Je garde un souvenir assez diffus de la présentation du livre. Mes réponses étaient médiocres et, à mesure que l’heure tournait, il me semblait m’enfoncer dans un discours tiède et d’une terrible vacuité. Je regardais L., qui se trouvait maintenant au milieu des auditeurs, je revenais malgré moi à son visage attentif, impassible, qui me rappelait l’imposture dans laquelle je me vautrais. Malgré son sourire, malgré ses acquiescements répétés (comme elle eût encouragé un enfant au spectacle de fin d’année), je ne pouvais m’empêcher de penser que sa place était là, sur l’estrade, et que ses réponses auraient été infiniment plus pertinentes que les miennes.

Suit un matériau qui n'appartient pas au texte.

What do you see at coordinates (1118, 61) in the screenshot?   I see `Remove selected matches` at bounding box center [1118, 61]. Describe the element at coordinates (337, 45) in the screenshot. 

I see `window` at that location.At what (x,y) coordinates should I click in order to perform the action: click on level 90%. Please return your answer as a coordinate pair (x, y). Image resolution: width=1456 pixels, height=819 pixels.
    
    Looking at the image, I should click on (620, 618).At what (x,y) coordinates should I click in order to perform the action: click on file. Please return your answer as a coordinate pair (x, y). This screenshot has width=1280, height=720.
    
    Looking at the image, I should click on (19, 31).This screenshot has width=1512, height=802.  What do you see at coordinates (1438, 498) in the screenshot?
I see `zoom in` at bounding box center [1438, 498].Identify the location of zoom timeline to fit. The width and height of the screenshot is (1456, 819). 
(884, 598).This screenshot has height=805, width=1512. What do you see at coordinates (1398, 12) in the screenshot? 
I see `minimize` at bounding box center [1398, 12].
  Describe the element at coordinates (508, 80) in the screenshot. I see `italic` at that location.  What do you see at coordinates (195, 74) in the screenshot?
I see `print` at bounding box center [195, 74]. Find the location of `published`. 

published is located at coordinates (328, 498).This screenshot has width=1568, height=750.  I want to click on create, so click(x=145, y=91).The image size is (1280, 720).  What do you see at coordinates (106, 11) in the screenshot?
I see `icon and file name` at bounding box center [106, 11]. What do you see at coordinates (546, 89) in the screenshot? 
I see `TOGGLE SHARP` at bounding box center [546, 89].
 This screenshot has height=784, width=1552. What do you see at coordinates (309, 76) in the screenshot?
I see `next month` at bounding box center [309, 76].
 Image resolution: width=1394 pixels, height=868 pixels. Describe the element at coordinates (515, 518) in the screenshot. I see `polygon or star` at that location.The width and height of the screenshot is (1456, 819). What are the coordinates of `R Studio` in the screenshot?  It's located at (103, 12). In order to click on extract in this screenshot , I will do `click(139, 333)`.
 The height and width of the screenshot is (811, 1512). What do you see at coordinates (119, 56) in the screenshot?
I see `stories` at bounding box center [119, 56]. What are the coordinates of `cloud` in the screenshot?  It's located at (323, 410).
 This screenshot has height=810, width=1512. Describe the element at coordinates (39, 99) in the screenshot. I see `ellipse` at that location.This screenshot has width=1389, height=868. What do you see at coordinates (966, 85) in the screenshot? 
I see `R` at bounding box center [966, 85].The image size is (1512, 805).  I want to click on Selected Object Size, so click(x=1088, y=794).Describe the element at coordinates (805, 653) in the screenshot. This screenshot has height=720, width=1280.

À l’issue de la rencontre, les gens sont restés un moment avant de se disperser. J’ai signé quelques livres, échangé quelques mots. De loin, j’ai vu L. qui se mêlait au petit groupe, puis qui parlait avec l’éditrice qui m’avait commandé la préface. J’ai frémi. Personne ne semblait la remarquer. Personne ne semblait remarquer que L. me ressemblait ou m’imitait. L. se fondait dans le décor, ne suscitait ni étonnement ni suspicion. Alors soudain m’est venu à l’esprit que tout cela n’était que pure projection de ma part. Un fantasme narcissique. Un délire d’interprétation. L. n’était pas habillée comme moi, elle était habillée comme la plupart des femmes de notre âge. Qui étais-je, pour qui me prenais-je, pour imaginer que L. avait fait en sorte de me copier ? Voilà ce qu’il me fallait admettre : j’avais développé autour de L. une crainte qui était disproportionnée. L. était une amie un peu intrusive, certes, mais elle avait essayé de m’aider, de me conseiller, et en retour je ne lui avais offert que méfiance et soupçons. Personne d’autre que moi ne la trouvait bizarre et j’étais la seule à lui jeter des coups d’œil inquiets.
Plus tard, lorsque la salle s’est vidée, je suis allée boire un verre avec les gens de la maison d’édition. Nous nous sommes installés autour d’une grande table dans le café le plus proche du théâtre. J’étais heureuse d’être là, en bonne compagnie, l’ambiance était simple et chaleureuse, je me sentais bien.
Après une dizaine de minutes, j’ai vu L. passer devant la vitrine du café, elle m’a adressé un signe triste, et puis elle a disparu.
Au lendemain de cette soirée, j’ai tenté de joindre L. à plusieurs reprises, mais son portable était toujours sur répondeur. Un soir, elle m’a envoyé un SMS pour me dire qu’elle pensait à moi, et qu’elle m’appellerait dès qu’elle « y verrait un peu plus clair ».
Nous avions cohabité pendant plusieurs semaines, nous avions partagé la même salle de bains et des dizaines de repas, nous avions fait en sorte de conjuguer nos humeurs respectives, et puis L. était partie. Il ne subsistait aucune trace d’elle dans mon appartement, aucun vêtement ni objet oublié, pas de petit mot collé sur le frigo. Elle avait tout repris, tout remballé, n’avait rien laissé derrière elle.
Une ou deux semaines sont passées ainsi, dont je ne garde aucun souvenir. Je n’ai pas allumé une seule fois mon ordinateur.
Et puis François a dû partir de nouveau pour l’étranger.
J’aurais pu téléphoner à mes amis, reprendre contact, faire savoir que j’étais parfaitement joignable et disponible, mais je n’en avais pas la force. Il m’aurait fallu raconter L., expliquer pour quelle raison elle s’était installée chez moi, pour quelle raison elle avait eu un accès illimité à mon ordinateur, il m’aurait fallu avouer mon incapacité à écrire, cette phobie qui ne faiblissait pas. Ou bien il m’aurait fallu mentir, et admettre que j’avais moi-même écrit ce message stupide qui les avait éloignés de moi.
Je me retrouvais seule, prisonnière d’un mensonge qui n’offrait aucune possibilité de retour en arrière.